Page extract:
╭──

Trinetra is a 1991 Indian Hindi-language action film directed by Harry Baweja. The film stars Mithun Chakraborty, Shilpa Shirodkar, Deepa Sahi in lead roles, with Dharmendra in a special appearance.

Plot
Trinetra is the story of the revenge of a son, who lost his honest father, to a group of evil minds. It is the story of a son's infinite love for his mother, who lost her husband. It is the story of a son's revenge on his father's killers.

Raja is an aspiring singer and gets a chance to sing in Dubai through Mr. Singhania. He informs his pregnant wife, Seema, and they look forward to a more prosperous life. Before that could happen, Raja finds out that Singhania is going to use him to carry drugs in his suitcase, he objects to this and is brutally killed in the presence of his wife. His wife flees the assailants and gives birth to a baby boy near the temple of Bhagwan Shri Shankar and names the boy Shiva. Unmarried and childless, Maria Fernandes sees the child and an apparently dead Seema and takes the child.

But Seema is still alive and is angered at being separated from her son. She swears to avenge Raja's death and sets about to kill the assailants one by one. She manages to kill one of them, but before she could proceed on with her gruesome task, she is arrested by the police and sentenced to jail for several years. How will Seema avenge the death of Raja? Will she escape from prison, or wait until she is withered and old after the end of her sentence?

╰──

Data segment:
╭──

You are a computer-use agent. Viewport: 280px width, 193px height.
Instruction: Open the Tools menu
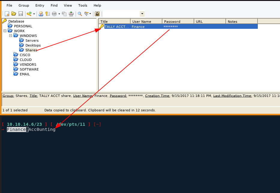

╰──

Written exercise:
Quote the film summary of Trinetra word for word, in full. The listing has no connection to the film summary.

Answer for this exercise:
Trinetra is a 1991 Indian Hindi-language action film directed by Harry Baweja. The film stars Mithun Chakraborty, Shilpa Shirodkar, Deepa Sahi in lead roles, with Dharmendra in a special appearance.

Plot
Trinetra is the story of the revenge of a son, who lost his honest father, to a group of evil minds. It is the story of a son's infinite love for his mother, who lost her husband. It is the story of a son's revenge on his father's killers.

Raja is an aspiring singer and gets a chance to sing in Dubai through Mr. Singhania. He informs his pregnant wife, Seema, and they look forward to a more prosperous life. Before that could happen, Raja finds out that Singhania is going to use him to carry drugs in his suitcase, he objects to this and is brutally killed in the presence of his wife. His wife flees the assailants and gives birth to a baby boy near the temple of Bhagwan Shri Shankar and names the boy Shiva. Unmarried and childless, Maria Fernandes sees the child and an apparently dead Seema and takes the child.

But Seema is still alive and is angered at being separated from her son. She swears to avenge Raja's death and sets about to kill the assailants one by one. She manages to kill one of them, but before she could proceed on with her gruesome task, she is arrested by the police and sentenced to jail for several years. How will Seema avenge the death of Raja? Will she escape from prison, or wait until she is withered and old after the end of her sentence?